- Born: 1980 (age 45–46) Taiwan

Chinese name
- Traditional Chinese: 林韋伶
- Simplified Chinese: 林韦伶

Standard Mandarin
- Hanyu Pinyin: Lín Wéilíng
- Musical career
- Also known as: E-Lin

= Estrella Lin =

Taiwanese singer

Estrella Lin (林韋伶 (Lín Wéilíng); born 1980) is a pop music singer from Taiwan, formerly a member of the girl group 3EP Beauties, and the author of a Chinese-language book detailing alleged abuses in South Korea's pop music industry.

==Career==
In the 1990s, Lin was a member of Taiwan-based girl group 3EP Beauties (3EP美少女) under the stage-name "E-Lin" (韋伶), along with "Jin" (Jade Chou) and "Tin-Tin" (婷婷). One music video of theirs, "All Right", in which all three members wore bikinis, attracted considerable attention at the time; however, the group later dissolved.
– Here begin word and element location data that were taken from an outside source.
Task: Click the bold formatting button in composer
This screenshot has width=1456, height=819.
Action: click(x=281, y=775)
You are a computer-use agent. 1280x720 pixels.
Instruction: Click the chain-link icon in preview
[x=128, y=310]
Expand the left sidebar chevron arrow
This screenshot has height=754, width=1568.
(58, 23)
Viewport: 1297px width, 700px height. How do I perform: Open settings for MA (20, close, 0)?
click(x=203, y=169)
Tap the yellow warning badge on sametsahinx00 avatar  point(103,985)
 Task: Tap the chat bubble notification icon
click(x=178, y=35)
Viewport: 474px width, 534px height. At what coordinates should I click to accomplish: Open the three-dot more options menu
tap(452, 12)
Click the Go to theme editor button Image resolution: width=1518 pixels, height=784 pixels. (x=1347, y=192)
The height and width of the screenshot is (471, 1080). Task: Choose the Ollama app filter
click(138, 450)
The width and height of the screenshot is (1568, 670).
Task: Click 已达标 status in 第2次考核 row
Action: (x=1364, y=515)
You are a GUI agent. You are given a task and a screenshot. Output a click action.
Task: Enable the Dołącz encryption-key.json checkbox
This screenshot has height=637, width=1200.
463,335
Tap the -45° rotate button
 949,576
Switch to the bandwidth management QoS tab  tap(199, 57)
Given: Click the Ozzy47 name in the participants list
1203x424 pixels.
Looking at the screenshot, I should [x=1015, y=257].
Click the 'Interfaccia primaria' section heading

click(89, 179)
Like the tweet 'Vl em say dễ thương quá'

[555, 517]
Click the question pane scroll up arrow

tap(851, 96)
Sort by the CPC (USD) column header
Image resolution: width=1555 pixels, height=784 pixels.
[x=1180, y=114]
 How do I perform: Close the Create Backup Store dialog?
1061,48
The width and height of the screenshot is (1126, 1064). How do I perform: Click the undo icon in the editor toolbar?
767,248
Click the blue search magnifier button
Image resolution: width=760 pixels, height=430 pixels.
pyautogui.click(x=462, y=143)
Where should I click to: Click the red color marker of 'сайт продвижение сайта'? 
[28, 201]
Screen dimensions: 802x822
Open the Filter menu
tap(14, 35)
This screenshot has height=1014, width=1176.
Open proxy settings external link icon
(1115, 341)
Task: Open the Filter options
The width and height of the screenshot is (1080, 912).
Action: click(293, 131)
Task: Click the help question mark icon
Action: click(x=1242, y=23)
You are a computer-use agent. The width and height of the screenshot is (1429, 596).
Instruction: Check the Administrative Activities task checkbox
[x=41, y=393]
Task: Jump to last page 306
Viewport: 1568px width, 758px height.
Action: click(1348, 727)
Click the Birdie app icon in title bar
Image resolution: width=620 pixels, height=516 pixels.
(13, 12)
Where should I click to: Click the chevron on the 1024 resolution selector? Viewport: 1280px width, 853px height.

In 2002, Lin made her only appearance on the silver screen, in Ho Ping's movie The Rule of the Game; she played the role of a married woman who has an affair with a frequent customer at her hot pot restaurant, played by Hsia Ching-ting. For her role in the film, credited as "Wei Ling", she won the "Best New Actress" award at the 47th Asia-Pacific Film Festival in Seoul.

Lin had made plans to leave Taiwan and move to South Korea to attempt to break into the K-pop industry; however, her nude sex scene in The Rule of the Game, a departure from her "pure and cute" image as a member of 3EP Beauties, caused her difficulties in this regard and forced her to delay her plans. She finally moved to South Korea in 2007 to work with the talent management agency AntzStar, run by South Korean actor Phillip Choi. There, she faced grueling conditions, including 15-hour days filled with rehearsals. She claims to have had to take injections of painkillers every two weeks in order to find relief from knee pain caused by dancing for five hours straight each day. Unable to bear the pressure, Lin aimed to go back home, but claims that her management company held her prisoner in her house in South Korea; in December 2009, with the aid of a friend, she escaped and successfully returned to Taiwan.

In August 2010, Lin published a book detailing alleged mistreatment of aspiring stars in South Korea's entertainment industry, including pressure on singers of both genders to provide sexual services to prospective investors. In response to the controversy, her former management agency made a public announcement to the South Korean media that they had inserted a new clause into their contracts with their trainees making clarifications that they had the right to refuse unnecessary body contact. However, another trainee at the same institute, Cherry (巧巧), noted primarily for her G-cup breasts, refuted some of Lin's accusations in an appearance on talk show Gossip Queen (麻辣天后宮), claiming that Lin had not been forced into unwanted sexual contact but rather had actively sought a sexual relationship with her manager.

In July 2010, Lin appeared nude in the Taiwan promotional materials for the Canadian film Splice. That same month, she also began guest appearances in the CTV television drama series Scent of Love (就是要香戀), giving the much younger Fok Siu-man (郝劭文) an on-screen kiss.
In December 2010, she released a new photo collection book, "Angel's Stars" (天使的星星). However, at the press conference announcing its release, she was careful to emphasise that the book contained no nudity.